Bandar Lampung (Lampost.co) — Pemandangan tak biasa terlihat di ratusan SMA dan SMK se-Provinsi Lampung dalam kegiatan pesantren kilat.
Ratusan siswa laki-laki justru terlihat sibuk menenteng tas ransel berisi sarung, baju koko, hingga bantal tidur.
Mereka tengah bersiap mengikuti rangkaian Pesantren Kilat Ramadhan yang mewajibkan pelajar putra untuk menginap atau mabit (Malam Bina Iman dan Taqwa) di sekolah masing-masing.
Salah satu sekolah yakni SMAN 14 Bandar Lampung, lokasi peluncuran program gagasan Dinas Pendidikan dan Kebudayaan Provinsi Lampung tersebut.

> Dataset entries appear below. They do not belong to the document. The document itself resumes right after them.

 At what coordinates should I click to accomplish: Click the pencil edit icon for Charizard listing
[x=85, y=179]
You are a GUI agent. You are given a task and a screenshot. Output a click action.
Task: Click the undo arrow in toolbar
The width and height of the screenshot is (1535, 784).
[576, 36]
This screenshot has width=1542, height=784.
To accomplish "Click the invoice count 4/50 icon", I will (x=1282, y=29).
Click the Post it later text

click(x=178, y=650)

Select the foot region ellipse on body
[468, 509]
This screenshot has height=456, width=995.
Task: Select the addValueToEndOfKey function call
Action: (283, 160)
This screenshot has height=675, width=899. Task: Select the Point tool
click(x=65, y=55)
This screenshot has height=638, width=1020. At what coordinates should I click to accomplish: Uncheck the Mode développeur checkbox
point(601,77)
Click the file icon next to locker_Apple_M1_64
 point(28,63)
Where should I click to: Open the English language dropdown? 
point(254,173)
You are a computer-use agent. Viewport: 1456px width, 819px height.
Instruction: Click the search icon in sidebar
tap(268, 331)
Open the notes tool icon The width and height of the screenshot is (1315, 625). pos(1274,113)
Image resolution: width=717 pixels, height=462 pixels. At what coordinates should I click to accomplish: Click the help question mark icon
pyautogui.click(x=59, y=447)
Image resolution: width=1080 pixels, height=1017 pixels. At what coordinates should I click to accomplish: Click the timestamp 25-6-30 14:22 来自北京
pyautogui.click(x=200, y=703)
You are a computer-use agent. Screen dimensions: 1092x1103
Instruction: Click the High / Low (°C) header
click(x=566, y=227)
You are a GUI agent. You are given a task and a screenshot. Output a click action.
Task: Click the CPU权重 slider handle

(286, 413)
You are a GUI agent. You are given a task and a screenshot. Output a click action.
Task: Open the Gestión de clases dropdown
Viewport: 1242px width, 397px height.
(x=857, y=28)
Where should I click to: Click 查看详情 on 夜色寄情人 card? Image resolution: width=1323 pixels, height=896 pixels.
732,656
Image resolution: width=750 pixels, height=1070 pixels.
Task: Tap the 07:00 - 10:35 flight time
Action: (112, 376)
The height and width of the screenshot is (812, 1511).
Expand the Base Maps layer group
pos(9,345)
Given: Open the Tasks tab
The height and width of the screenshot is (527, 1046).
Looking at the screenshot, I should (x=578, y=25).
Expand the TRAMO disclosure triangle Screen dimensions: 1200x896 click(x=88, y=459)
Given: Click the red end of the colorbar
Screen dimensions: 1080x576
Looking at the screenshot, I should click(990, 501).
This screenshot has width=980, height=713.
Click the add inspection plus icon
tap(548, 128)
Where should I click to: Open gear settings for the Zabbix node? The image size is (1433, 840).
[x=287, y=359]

Baca juga : DPRD Lampung Nilai Pesantren Kilat Benteng Terkuat Cegah Kenakalan Remaja
Meski mereka wajib tidur di sekolah selama tiga hari (10-12 Maret 2026), raut wajah para siswa sama sekali tak menyiratkan beban. Sebaliknya, antusiasme dan tawa canda mewarnai suasana jelang berbuka puasa.
Rizky (16), salah satu siswa kelas XI, mengaku awalnya sempat terkejut dengan kebijakan menginap ini. Namun, bayangan menyeramkan soal aturan yang kaku seketika sirna begitu kegiatan mulai.
“Awalnya pas ada informasi wajib nginep, mikirnya pasti bosan dan kaku banget kayak di asrama militer. Tapi ternyata seru abis!,” katanya.
“Kita buka puasa bareng teman-teman seangkatan, salat Tarawih berjamaah di lapangan, sampai dengerin kajian yang materinya asik, nggak bikin ngantuk,” lanjut Rizky.
Bagi Rizky dan teman-temannya, momen yang paling mereka nantikan justru saat malam hari. Jauh dari gadget dan game online, mereka menghabiskan waktu dengan tadarus Al-Qur’an dan mengobrol hangat.
Puncak keseruannya adalah saat mereka saling membangunkan teman di sepertiga malam untuk melaksanakan salat Tahajud dan makan sahur bersama.
“Beda banget rasanya sahur nya sekolah sama teman-teman dari pada sahurnya di rumah. Lebih terasa kebersamaan dan rasa persaudaraannya (ukhuwah). Pokoknya pengalaman yang nggak bakal terlupakan selama pakai seragam abu-abu,” tambahnya.
Antusiasme nyatanya tak hanya milik siswa putra. Meski jadwal siswa putri fokus pada siang hari (pukul 07.30 – 14.00 WIB) dan tidak wajib menginap, semangat mereka mengikuti rangkaian pesantren kilat tetap menyala.
Dinda (15), seorang siswi kelas X, merasa format pesantren kilat tahun ini jauh lebih interaktif.
“Kegiatannya nggak cuma dengerin ceramah satu arah yang bikin bosan. Ada diskusi, kuis keislaman, dan materi soal akhlak remaja zaman now. Walaupun siang hari lagi lemas-lemasnya puasa, suasananya jadi fun sama guru-guru pembimbing,” tutur Dinda.
Kebijakan Positif
Keceriaan dan semangat yang siswa sampaikan membuktikan bahwa kebijakan Disdikbud Provinsi Lampung membuahkan hasil positif.
Pesantren kilat tak lagi dipandang sebagai rutinitas membosankan pemotong jam belajar, melainkan telah menjelma menjadi menyenangkan bagi remaja.